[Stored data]

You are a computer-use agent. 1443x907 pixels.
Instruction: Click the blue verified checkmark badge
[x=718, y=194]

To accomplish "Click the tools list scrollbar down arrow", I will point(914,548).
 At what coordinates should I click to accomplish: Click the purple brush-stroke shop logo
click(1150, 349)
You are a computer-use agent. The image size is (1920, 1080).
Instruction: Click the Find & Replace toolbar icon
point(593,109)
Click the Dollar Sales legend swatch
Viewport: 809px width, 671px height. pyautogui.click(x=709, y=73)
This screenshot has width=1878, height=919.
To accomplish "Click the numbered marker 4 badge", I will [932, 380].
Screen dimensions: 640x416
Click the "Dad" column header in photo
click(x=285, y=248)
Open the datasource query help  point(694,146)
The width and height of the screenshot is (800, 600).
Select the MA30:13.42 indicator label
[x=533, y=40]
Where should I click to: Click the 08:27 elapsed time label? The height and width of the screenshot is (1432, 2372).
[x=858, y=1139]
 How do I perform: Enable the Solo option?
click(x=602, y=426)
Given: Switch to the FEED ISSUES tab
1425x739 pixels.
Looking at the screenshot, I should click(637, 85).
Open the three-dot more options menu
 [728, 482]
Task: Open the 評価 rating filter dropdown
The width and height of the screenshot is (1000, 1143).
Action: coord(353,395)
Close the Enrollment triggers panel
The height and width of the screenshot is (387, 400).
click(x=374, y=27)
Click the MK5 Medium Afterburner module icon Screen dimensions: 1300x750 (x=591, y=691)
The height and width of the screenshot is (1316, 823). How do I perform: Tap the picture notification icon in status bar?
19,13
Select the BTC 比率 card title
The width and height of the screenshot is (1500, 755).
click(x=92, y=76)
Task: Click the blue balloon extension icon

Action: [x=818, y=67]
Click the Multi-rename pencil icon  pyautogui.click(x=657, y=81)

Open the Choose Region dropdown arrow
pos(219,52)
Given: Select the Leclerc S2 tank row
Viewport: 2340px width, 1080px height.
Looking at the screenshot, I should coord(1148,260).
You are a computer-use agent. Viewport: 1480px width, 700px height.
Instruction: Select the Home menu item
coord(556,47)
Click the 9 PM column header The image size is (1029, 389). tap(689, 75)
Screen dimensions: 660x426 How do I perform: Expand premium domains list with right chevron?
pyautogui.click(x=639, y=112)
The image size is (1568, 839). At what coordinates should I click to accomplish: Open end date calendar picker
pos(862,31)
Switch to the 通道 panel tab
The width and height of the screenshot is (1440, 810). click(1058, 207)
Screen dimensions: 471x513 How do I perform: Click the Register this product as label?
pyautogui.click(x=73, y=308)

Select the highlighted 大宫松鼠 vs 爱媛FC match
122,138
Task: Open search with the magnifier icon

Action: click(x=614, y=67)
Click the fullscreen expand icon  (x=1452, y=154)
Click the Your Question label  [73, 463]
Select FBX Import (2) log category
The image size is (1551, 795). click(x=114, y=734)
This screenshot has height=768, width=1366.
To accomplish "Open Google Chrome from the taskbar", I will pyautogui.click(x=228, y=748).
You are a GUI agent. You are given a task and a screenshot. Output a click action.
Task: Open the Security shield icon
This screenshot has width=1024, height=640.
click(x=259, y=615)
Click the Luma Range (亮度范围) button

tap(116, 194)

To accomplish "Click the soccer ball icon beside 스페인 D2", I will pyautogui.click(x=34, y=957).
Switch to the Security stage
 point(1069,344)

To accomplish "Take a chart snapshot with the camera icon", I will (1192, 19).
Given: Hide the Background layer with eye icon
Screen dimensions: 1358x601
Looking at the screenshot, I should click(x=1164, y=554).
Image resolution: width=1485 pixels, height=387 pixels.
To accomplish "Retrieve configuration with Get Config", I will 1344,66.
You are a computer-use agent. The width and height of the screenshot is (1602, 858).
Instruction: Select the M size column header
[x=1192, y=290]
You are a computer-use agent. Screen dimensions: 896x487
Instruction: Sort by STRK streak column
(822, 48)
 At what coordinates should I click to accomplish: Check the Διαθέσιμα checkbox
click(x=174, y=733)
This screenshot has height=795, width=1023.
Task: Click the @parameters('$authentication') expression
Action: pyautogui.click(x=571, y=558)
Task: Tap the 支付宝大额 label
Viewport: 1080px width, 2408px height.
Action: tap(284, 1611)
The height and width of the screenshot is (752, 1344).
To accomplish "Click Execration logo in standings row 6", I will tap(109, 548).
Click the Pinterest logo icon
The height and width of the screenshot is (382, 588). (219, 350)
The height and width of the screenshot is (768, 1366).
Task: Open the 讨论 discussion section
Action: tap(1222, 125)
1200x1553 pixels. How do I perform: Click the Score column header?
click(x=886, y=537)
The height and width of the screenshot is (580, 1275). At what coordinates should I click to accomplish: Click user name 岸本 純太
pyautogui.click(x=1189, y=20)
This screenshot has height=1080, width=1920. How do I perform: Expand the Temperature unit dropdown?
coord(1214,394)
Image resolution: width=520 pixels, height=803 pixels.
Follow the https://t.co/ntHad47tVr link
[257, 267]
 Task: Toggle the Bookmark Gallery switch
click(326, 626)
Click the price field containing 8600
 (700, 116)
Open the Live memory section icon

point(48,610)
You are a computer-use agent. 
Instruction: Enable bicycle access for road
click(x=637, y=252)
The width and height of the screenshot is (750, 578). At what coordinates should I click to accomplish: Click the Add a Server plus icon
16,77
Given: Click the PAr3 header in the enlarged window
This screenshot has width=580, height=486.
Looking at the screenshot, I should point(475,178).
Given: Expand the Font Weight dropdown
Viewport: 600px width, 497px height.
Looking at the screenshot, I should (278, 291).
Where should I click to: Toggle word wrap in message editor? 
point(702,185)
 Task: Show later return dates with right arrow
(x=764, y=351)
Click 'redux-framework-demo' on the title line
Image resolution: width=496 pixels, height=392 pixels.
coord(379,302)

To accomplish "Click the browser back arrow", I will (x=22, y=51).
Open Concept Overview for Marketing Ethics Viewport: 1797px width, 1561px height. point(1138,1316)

What is expected: Convert the listing above into a Markdown table with the columns Row and Line, putting each line's number in Row and its text in Line. Leave out blank lines.

Solution:
| Row | Line |
|---|---|
| 1 | You are a computer-use agent. 1443x907 pixels. |
| 2 | Instruction: Click the blue verified checkmark badge |
| 3 | [x=718, y=194] |
| 4 | To accomplish "Click the tools list scrollbar down arrow", I will point(914,548). |
| 5 |  At what coordinates should I click to accomplish: Click the purple brush-stroke shop logo |
| 6 | click(1150, 349) |
| 7 | You are a computer-use agent. The image size is (1920, 1080). |
| 8 | Instruction: Click the Find & Replace toolbar icon |
| 9 | point(593,109) |
| 10 | Click the Dollar Sales legend swatch |
| 11 | Viewport: 809px width, 671px height. pyautogui.click(x=709, y=73) |
| 12 | This screenshot has width=1878, height=919. |
| 13 | To accomplish "Click the numbered marker 4 badge", I will [932, 380]. |
| 14 | Screen dimensions: 640x416 |
| 15 | Click the "Dad" column header in photo |
| 16 | click(x=285, y=248) |
| 17 | Open the datasource query help  point(694,146) |
| 18 | The width and height of the screenshot is (800, 600). |
| 19 | Select the MA30:13.42 indicator label |
| 20 | [x=533, y=40] |
| 21 | Where should I click to: Click the 08:27 elapsed time label? The height and width of the screenshot is (1432, 2372). |
| 22 | [x=858, y=1139] |
| 23 |  How do I perform: Enable the Solo option? |
| 24 | click(x=602, y=426) |
| 25 | Given: Switch to the FEED ISSUES tab |
| 26 | 1425x739 pixels. |
| 27 | Looking at the screenshot, I should click(637, 85). |
| 28 | Open the three-dot more options menu |
| 29 |  [728, 482] |
| 30 | Task: Open the 評価 rating filter dropdown |
| 31 | The width and height of the screenshot is (1000, 1143). |
| 32 | Action: coord(353,395) |
| 33 | Close the Enrollment triggers panel |
| 34 | The height and width of the screenshot is (387, 400). |
| 35 | click(x=374, y=27) |
| 36 | Click the MK5 Medium Afterburner module icon Screen dimensions: 1300x750 (x=591, y=691) |
| 37 | The height and width of the screenshot is (1316, 823). How do I perform: Tap the picture notification icon in status bar? |
| 38 | 19,13 |
| 39 | Select the BTC 比率 card title |
| 40 | The width and height of the screenshot is (1500, 755). |
| 41 | click(x=92, y=76) |
| 42 | Task: Click the blue balloon extension icon |
| 43 | Action: [x=818, y=67] |
| 44 | Click the Multi-rename pencil icon  pyautogui.click(x=657, y=81) |
| 45 | Open the Choose Region dropdown arrow |
| 46 | pos(219,52) |
| 47 | Given: Select the Leclerc S2 tank row |
| 48 | Viewport: 2340px width, 1080px height. |
| 49 | Looking at the screenshot, I should coord(1148,260). |
| 50 | You are a computer-use agent. Viewport: 1480px width, 700px height. |
| 51 | Instruction: Select the Home menu item |
| 52 | coord(556,47) |
| 53 | Click the 9 PM column header The image size is (1029, 389). tap(689, 75) |
| 54 | Screen dimensions: 660x426 How do I perform: Expand premium domains list with right chevron? |
| 55 | pyautogui.click(x=639, y=112) |
| 56 | The image size is (1568, 839). At what coordinates should I click to accomplish: Open end date calendar picker |
| 57 | pos(862,31) |
| 58 | Switch to the 通道 panel tab |
| 59 | The width and height of the screenshot is (1440, 810). click(1058, 207) |
| 60 | Screen dimensions: 471x513 How do I perform: Click the Register this product as label? |
| 61 | pyautogui.click(x=73, y=308) |
| 62 | Select the highlighted 大宫松鼠 vs 爱媛FC match |
| 63 | 122,138 |
| 64 | Task: Open search with the magnifier icon |
| 65 | Action: click(x=614, y=67) |
| 66 | Click the fullscreen expand icon  (x=1452, y=154) |
| 67 | Click the Your Question label  [73, 463] |
| 68 | Select FBX Import (2) log category |
| 69 | The image size is (1551, 795). click(x=114, y=734) |
| 70 | This screenshot has height=768, width=1366. |
| 71 | To accomplish "Open Google Chrome from the taskbar", I will pyautogui.click(x=228, y=748). |
| 72 | You are a GUI agent. You are given a task and a screenshot. Output a click action. |
| 73 | Task: Open the Security shield icon |
| 74 | This screenshot has width=1024, height=640. |
| 75 | click(x=259, y=615) |
| 76 | Click the Luma Range (亮度范围) button |
| 77 | tap(116, 194) |
| 78 | To accomplish "Click the soccer ball icon beside 스페인 D2", I will pyautogui.click(x=34, y=957). |
| 79 | Switch to the Security stage |
| 80 |  point(1069,344) |
| 81 | To accomplish "Take a chart snapshot with the camera icon", I will (1192, 19). |
| 82 | Given: Hide the Background layer with eye icon |
| 83 | Screen dimensions: 1358x601 |
| 84 | Looking at the screenshot, I should click(x=1164, y=554). |
| 85 | Image resolution: width=1485 pixels, height=387 pixels. |
| 86 | To accomplish "Retrieve configuration with Get Config", I will 1344,66. |
| 87 | You are a computer-use agent. The width and height of the screenshot is (1602, 858). |
| 88 | Instruction: Select the M size column header |
| 89 | [x=1192, y=290] |
| 90 | You are a computer-use agent. Screen dimensions: 896x487 |
| 91 | Instruction: Sort by STRK streak column |
| 92 | (822, 48) |
| 93 |  At what coordinates should I click to accomplish: Check the Διαθέσιμα checkbox |
| 94 | click(x=174, y=733) |
| 95 | This screenshot has height=795, width=1023. |
| 96 | Task: Click the @parameters('$authentication') expression |
| 97 | Action: pyautogui.click(x=571, y=558) |
| 98 | Task: Tap the 支付宝大额 label |
| 99 | Viewport: 1080px width, 2408px height. |
| 100 | Action: tap(284, 1611) |
| 101 | The height and width of the screenshot is (752, 1344). |
| 102 | To accomplish "Click Execration logo in standings row 6", I will tap(109, 548). |
| 103 | Click the Pinterest logo icon |
| 104 | The height and width of the screenshot is (382, 588). (219, 350) |
| 105 | The height and width of the screenshot is (768, 1366). |
| 106 | Task: Open the 讨论 discussion section |
| 107 | Action: tap(1222, 125) |
| 108 | 1200x1553 pixels. How do I perform: Click the Score column header? |
| 109 | click(x=886, y=537) |
| 110 | The height and width of the screenshot is (580, 1275). At what coordinates should I click to accomplish: Click user name 岸本 純太 |
| 111 | pyautogui.click(x=1189, y=20) |
| 112 | This screenshot has height=1080, width=1920. How do I perform: Expand the Temperature unit dropdown? |
| 113 | coord(1214,394) |
| 114 | Image resolution: width=520 pixels, height=803 pixels. |
| 115 | Follow the https://t.co/ntHad47tVr link |
| 116 | [257, 267] |
| 117 |  Task: Toggle the Bookmark Gallery switch |
| 118 | click(326, 626) |
| 119 | Click the price field containing 8600 |
| 120 |  (700, 116) |
| 121 | Open the Live memory section icon |
| 122 | point(48,610) |
| 123 | You are a computer-use agent.  |
| 124 | Instruction: Enable bicycle access for road |
| 125 | click(x=637, y=252) |
| 126 | The width and height of the screenshot is (750, 578). At what coordinates should I click to accomplish: Click the Add a Server plus icon |
| 127 | 16,77 |
| 128 | Given: Click the PAr3 header in the enlarged window |
| 129 | This screenshot has width=580, height=486. |
| 130 | Looking at the screenshot, I should point(475,178). |
| 131 | Given: Expand the Font Weight dropdown |
| 132 | Viewport: 600px width, 497px height. |
| 133 | Looking at the screenshot, I should (278, 291). |
| 134 | Where should I click to: Toggle word wrap in message editor?  |
| 135 | point(702,185) |
| 136 |  Task: Show later return dates with right arrow |
| 137 | (x=764, y=351) |
| 138 | Click 'redux-framework-demo' on the title line |
| 139 | Image resolution: width=496 pixels, height=392 pixels. |
| 140 | coord(379,302) |
| 141 | To accomplish "Click the browser back arrow", I will (x=22, y=51). |
| 142 | Open Concept Overview for Marketing Ethics Viewport: 1797px width, 1561px height. point(1138,1316) |